Code Red
The first in a discussion series about digital society in the UK, Code Red by Ian Kearns – a senior researcher of the centre-left think tank, the Institute for Public Policy Research – upbraids the government for its lack of visionary planning. There has not been ‘sufficient attention given to the character of the internet itself and to the nature of values which are implicitly being embodied in it’, writes Kearns.
Through a clear dissection of the recent regulatory history, Kearns explains how the technology of politics is fast becoming dependent on private corporations. Efforts to make the UK an attractive place to conduct e-commerce and to modernise government have brought big business into the fold, eclipsing efforts to educate, train and connect the neediest citizens and to ensure reliable, efficient electronic delivery of public services.
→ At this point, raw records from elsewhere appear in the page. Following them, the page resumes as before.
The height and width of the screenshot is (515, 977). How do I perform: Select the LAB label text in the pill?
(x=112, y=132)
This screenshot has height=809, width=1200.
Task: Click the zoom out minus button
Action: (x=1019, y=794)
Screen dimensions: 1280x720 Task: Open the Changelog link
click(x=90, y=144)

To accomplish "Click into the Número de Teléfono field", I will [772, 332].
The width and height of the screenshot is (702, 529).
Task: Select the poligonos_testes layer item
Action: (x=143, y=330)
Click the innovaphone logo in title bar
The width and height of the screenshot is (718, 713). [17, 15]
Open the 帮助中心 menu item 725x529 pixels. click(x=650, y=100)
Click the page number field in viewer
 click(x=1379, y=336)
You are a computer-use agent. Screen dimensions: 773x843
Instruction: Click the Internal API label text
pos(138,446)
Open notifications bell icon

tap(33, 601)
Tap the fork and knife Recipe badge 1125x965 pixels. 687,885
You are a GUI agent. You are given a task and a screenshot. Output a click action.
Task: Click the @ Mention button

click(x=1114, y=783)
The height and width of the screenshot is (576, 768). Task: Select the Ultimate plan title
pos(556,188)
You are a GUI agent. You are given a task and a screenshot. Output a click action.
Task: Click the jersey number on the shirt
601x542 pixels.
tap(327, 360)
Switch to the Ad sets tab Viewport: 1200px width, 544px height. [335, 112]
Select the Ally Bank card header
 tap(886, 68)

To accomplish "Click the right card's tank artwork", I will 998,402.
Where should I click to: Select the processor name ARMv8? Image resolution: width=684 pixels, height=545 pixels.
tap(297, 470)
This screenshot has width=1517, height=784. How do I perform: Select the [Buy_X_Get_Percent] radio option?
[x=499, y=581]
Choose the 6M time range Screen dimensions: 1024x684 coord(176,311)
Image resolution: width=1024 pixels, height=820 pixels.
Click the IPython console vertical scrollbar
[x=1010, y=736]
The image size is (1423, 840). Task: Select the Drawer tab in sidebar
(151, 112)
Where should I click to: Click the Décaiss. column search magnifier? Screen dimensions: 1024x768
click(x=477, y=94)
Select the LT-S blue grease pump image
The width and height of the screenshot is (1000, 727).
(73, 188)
Warning that the emerging policy framework threatens to undermine the liberal state, social equality and civil liberties, Code Red offers remedial steps, revising current UK e-democracy initiatives to reflect needs of citizens and consumers rather than of government and business. Its most controversial suggestion urges the use of open source code for all e-services. It also calls for a relaxation of use of individual authentication certificates, active support of local development of networks and content, creation of entirely new deliberating bodies to adjudicate e-democracy programmes, and the roll-out of broadband services.
While not as enjoyable to read as predecessors like Lawrence Lessig’s Code and Other Laws of Cyberspace, Code Red does compellingly describe a gradual transition to an Orwellian future, where technologies of control dominate social structures and political action. Kearns is right to urge for preventative measures now before it is too late.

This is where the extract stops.